• **DESCRIPTION OF THE TASK**:
The response must be made up of the lines in the entries below that contain "agent".

Items listed in a dataset
◇ ◇ ◇ ◇

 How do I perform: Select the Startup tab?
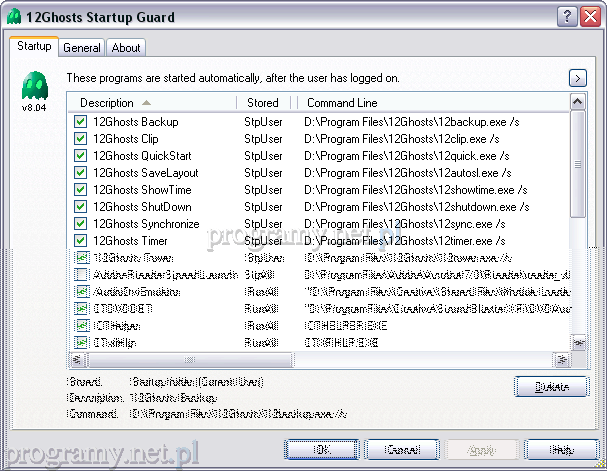34,46
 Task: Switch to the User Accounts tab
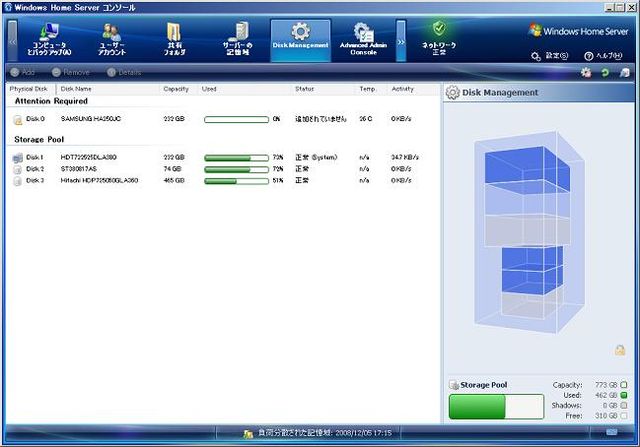pyautogui.click(x=112, y=39)
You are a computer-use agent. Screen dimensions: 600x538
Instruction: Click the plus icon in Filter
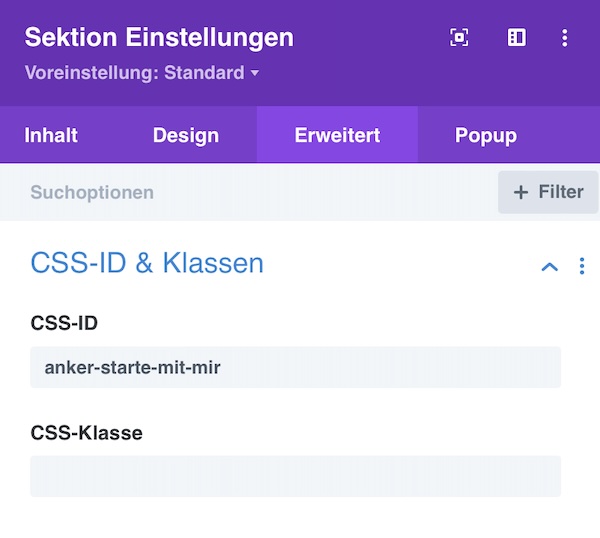click(x=521, y=192)
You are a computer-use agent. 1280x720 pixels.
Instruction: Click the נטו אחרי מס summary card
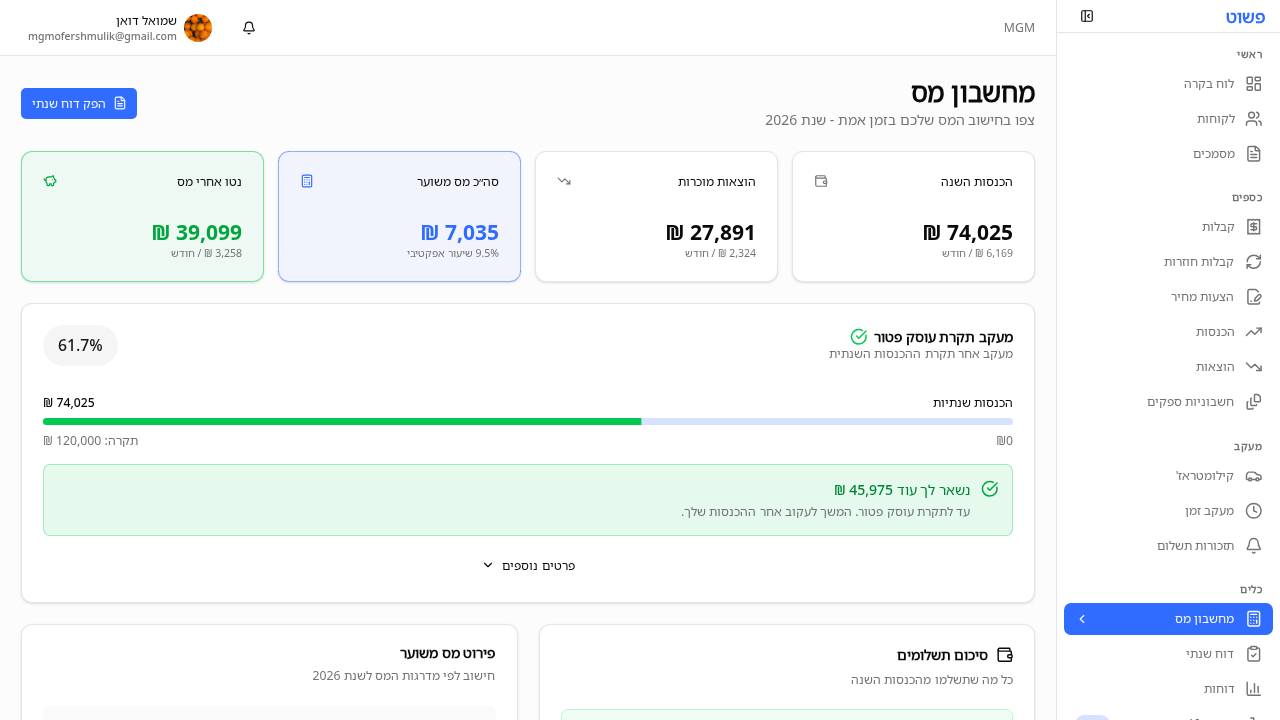(142, 217)
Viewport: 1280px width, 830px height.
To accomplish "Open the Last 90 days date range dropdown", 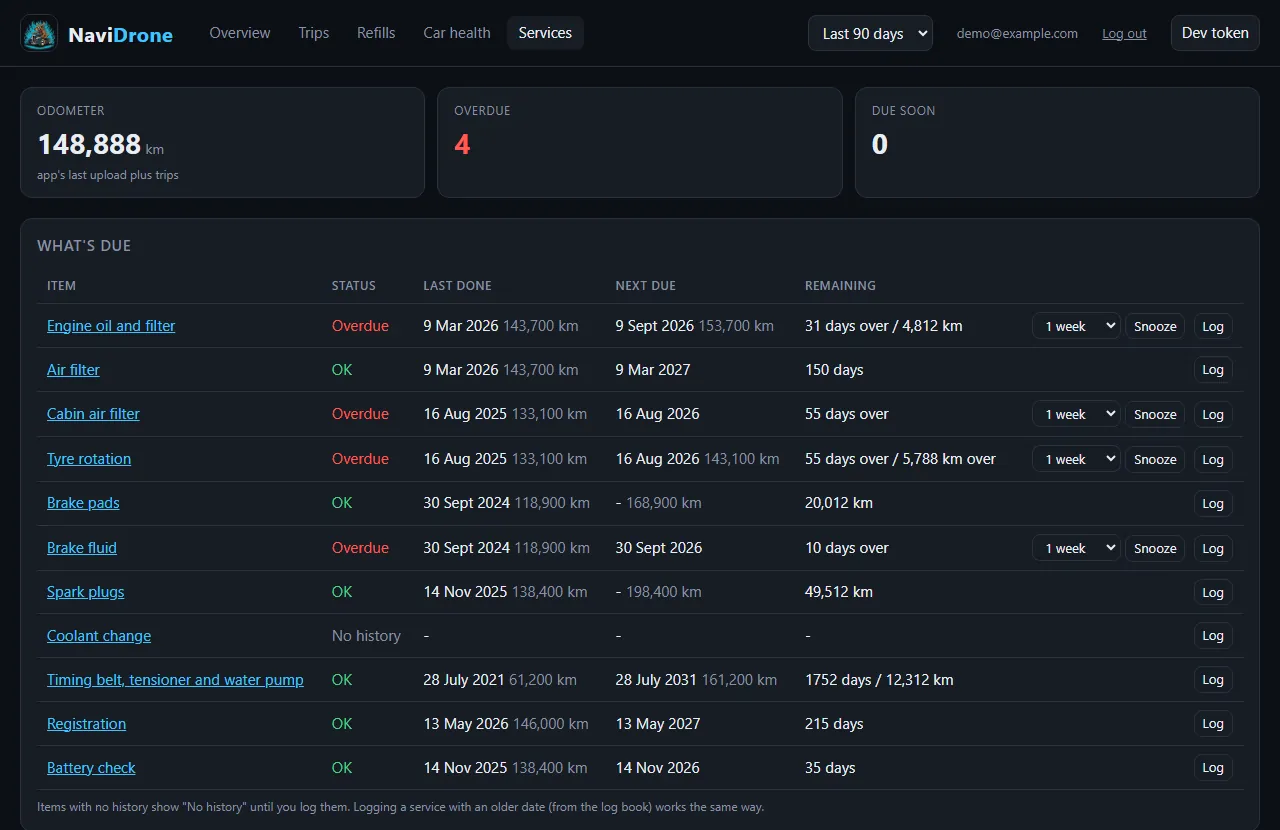I will pos(870,33).
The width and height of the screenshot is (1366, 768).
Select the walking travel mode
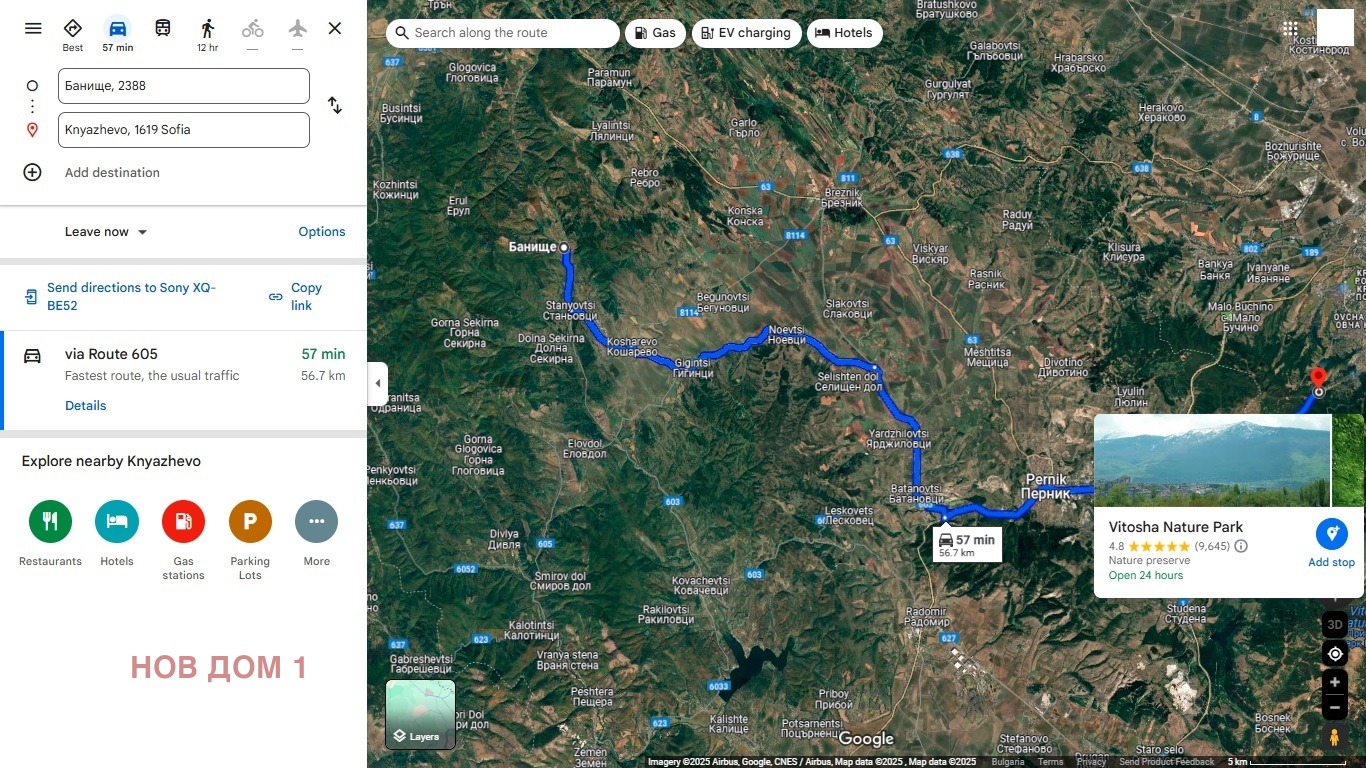[x=207, y=29]
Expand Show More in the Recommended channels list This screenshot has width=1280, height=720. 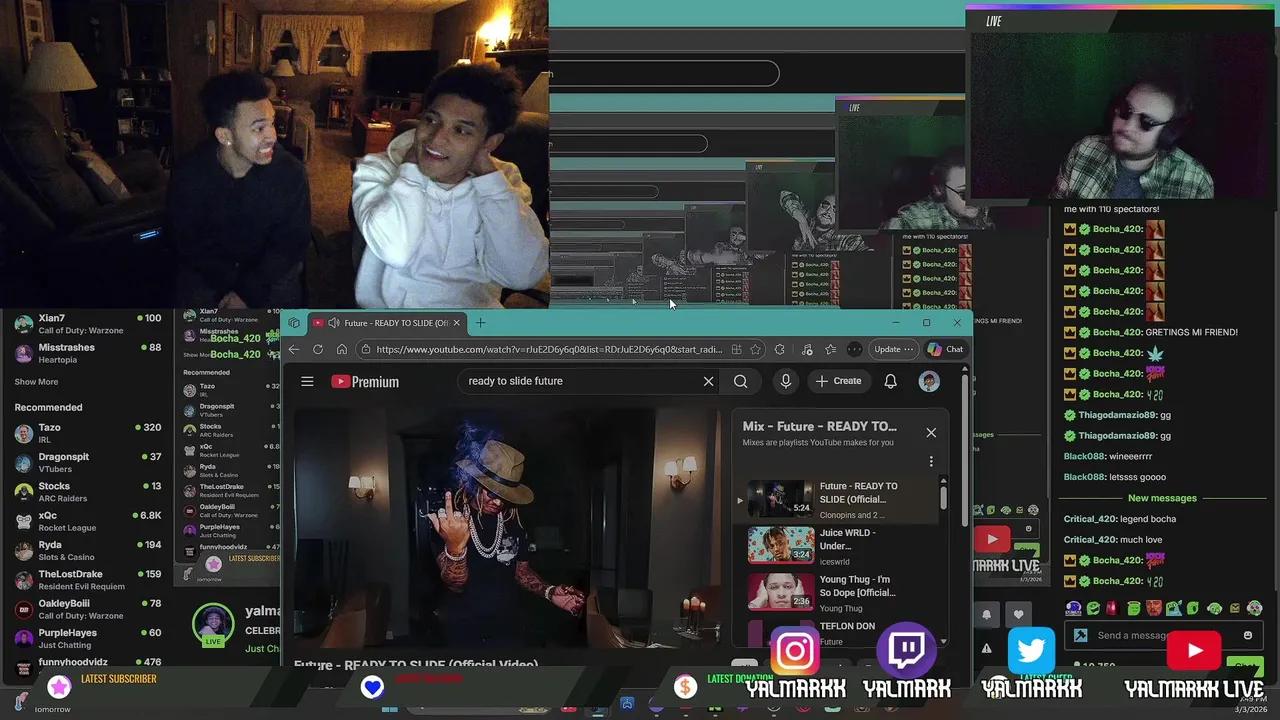35,381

◇ ◇ ◇ ◇

• **EXERCISE RESPONSE**:
You are a computer-use agent. Screen dimensions: 600x538
You are a computer-use agent. 1280x720 pixels.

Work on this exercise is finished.